The blue LED was supposed to be impossible—until a young engineer proposed a moonshot idea.
The blue led was released in 1993. I remember reading an article in Wired magazine (back when magazines were published on paper) about the invention. Gladly, the article is still available online: www.wired.com/1995/03/blue-laser/
I talked with some friends about the “true boo-roo” led, and the phrase stuck with us (that’s why I still remember the article). At the time (almost 30 years ago) we had no idea how important the invention was, even when we realized that it allowed for rgb led light.
But we had no idea leds would be miniaturized to be used in screens and be as ubiquitous as they are today. Living through all this technology evolution has been quite the ride.
sebinspace@lemmy.world 9 months ago
Really annoying that the company shat on him for years, and continued to do so after he multiplied the value of the company. Toxic behavior.
avidamoeba@lemmy.ca 9 months ago
It’s an extreme example that perfectly illustrates how profit is extracted from employees by the employers. He didn’t have any leverage to get a larger share of the profit from his labor, as is the case with most employees.
Cethin@lemmy.zip 9 months ago
It also shows how capitalism hinder innovation. It doesn’t create it. The potentially innovative path took money without any guarantee of creating profit. It’s bad business to be innovative. Capitalism prioritizing profit never chooses the best path, even if it gets a good ending eventually despite itself.
admiralteal@kbin.social 9 months ago
Makes me presume power harassment.
On the flip side, he was using up millions and millions of company dollars on his singleminded pursuit with no obvious results to show for it. Had things gone even a little differently, things would've gone very differently indeed. Hard to imagine most companies tolerating an employee flat ignoring instruction to change to another task when their old task was proving fruitless.
Hindsight is clear enough here, but in context it was pretty nuts what the guy was doing.
Makes you wonder how many great inventors of revolutionary tech were shoved off their path by dumb luck.

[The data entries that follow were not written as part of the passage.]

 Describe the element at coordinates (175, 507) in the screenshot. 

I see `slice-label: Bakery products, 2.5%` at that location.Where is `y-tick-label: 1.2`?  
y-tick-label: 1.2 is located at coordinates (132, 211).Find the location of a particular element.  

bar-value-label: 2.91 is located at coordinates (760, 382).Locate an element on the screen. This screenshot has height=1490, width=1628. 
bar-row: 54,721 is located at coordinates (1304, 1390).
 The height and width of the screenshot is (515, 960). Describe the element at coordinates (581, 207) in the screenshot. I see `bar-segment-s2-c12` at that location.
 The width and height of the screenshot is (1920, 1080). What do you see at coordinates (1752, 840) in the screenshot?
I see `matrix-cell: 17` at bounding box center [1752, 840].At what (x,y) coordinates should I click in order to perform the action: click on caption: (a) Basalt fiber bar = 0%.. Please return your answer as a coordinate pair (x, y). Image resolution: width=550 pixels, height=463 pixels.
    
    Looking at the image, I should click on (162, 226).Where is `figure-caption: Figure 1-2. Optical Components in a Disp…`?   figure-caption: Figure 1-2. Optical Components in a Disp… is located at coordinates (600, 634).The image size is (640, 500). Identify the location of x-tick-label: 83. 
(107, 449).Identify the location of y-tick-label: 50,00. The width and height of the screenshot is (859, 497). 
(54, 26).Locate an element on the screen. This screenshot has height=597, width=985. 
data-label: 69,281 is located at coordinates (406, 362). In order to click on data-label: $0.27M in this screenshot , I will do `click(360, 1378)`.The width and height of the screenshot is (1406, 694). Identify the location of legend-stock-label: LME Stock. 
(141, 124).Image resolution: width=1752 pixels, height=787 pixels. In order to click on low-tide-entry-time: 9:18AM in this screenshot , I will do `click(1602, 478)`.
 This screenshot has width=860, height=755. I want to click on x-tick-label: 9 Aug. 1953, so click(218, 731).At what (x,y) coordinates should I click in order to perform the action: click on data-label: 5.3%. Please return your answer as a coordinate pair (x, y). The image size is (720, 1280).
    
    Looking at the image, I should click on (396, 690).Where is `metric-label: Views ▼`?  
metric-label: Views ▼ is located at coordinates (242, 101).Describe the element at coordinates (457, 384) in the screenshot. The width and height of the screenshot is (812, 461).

ApathyTree@lemmy.dbzer0.com 9 months ago
Probably far fewer than never had the opportunity to realize they could be great in the first place.
If greatness is one in a billion we have 8 (boy would the richest like us to believe that!). If it’s one in 100 million (I’m bad at math. I think it’s like) 80. Or if it’s one in a million, that’s 350 in the US alone. I’m inclined to lean toward the later, after all, if there aren’t a lot of greats waiting to be called up, how the fuck did we beat the odds by such a large margin??
HowManyNimons@lemmy.world 9 months ago
Didn’t fire him though. I don’t think my boss would let me sit in an office doing my own project and binning notes from him for 20 years.
BeatTakeshi@lemmy.world 9 months ago
I bet he was ok with : Nobel prize bitch!
NikkiDimes@lemmy.world 9 months ago
That’s Japan, baybee. They love their toxic work culture. Thankfully, it is slowly changing with the younger generations, however.